I have seen tons of pullbacks in differential geometry but we didn't care much about functors then. Now I'm doing algebraic geometry and we need presheaves all the time, and if $\mathcal F$ is a presheaf over a topological space $X$ and $f : X \to Y$ a continuous map, we can pushforward $\mathcal F$ to the presheaf $f_* \mathcal{F} \overset{def}= \mathcal F \circ f^{-1}$ where $f^{-1}$ is seen as a functor $f^{-1} : \mathcal T(Y) \to \mathcal T(X)$. To try to see this one as a pullback, I started with the commutative square of the pullback of $Y$ by $f$ over $X$, so I have a square with $f^{-1}(X)$, $X$ on top and two $Y$'s on the bottom.
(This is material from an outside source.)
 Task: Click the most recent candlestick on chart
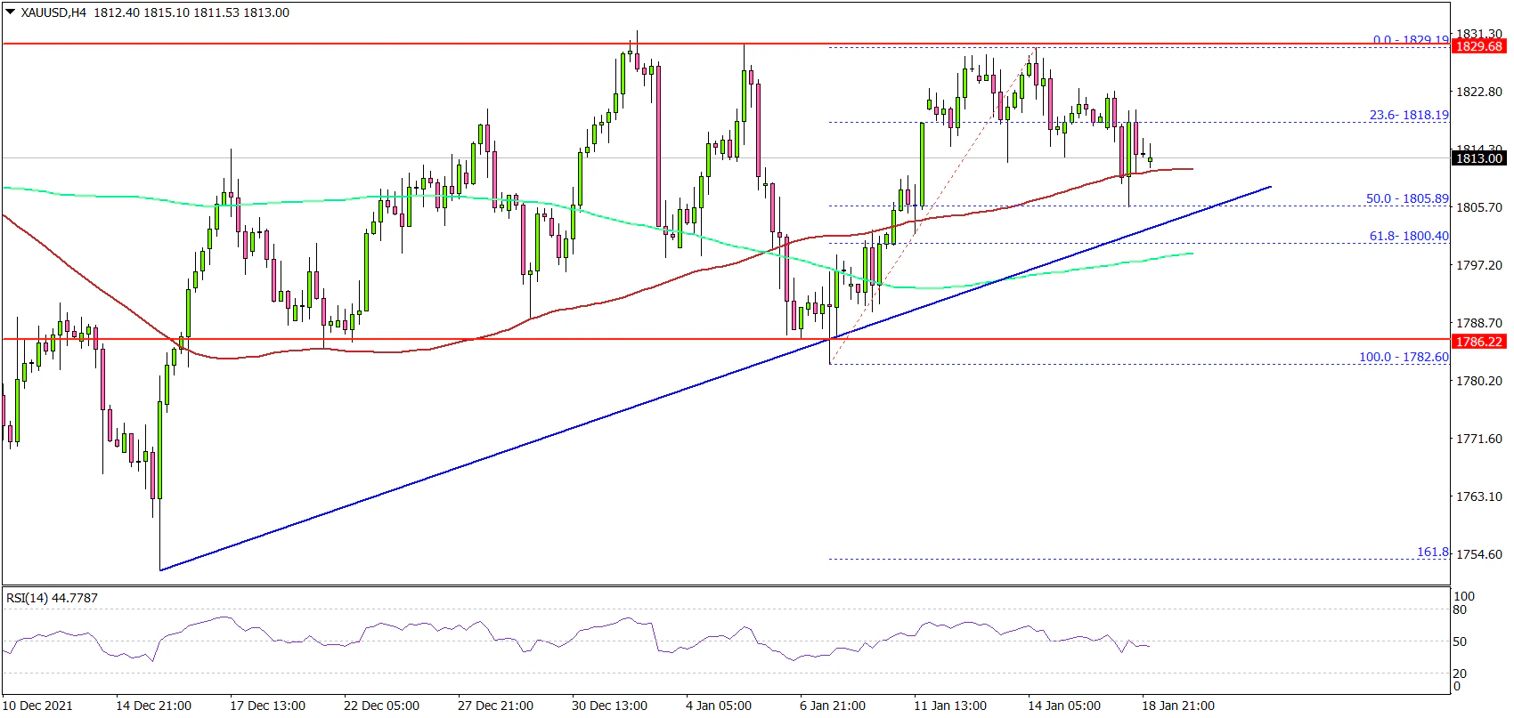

Then I apply the "topology functor" (which maps $X$ to its topology, seen as a category because it is a preorder) and I get another diagram, which is now a pushout ; I add an arrow on top of $\mathcal T(X)$ (which is $\mathcal F$) and I take the pushout of this diagram, which gives me... not much.

Has anyone ever tried to figure this out, and if yes, what did it give? You can use another example if it helps.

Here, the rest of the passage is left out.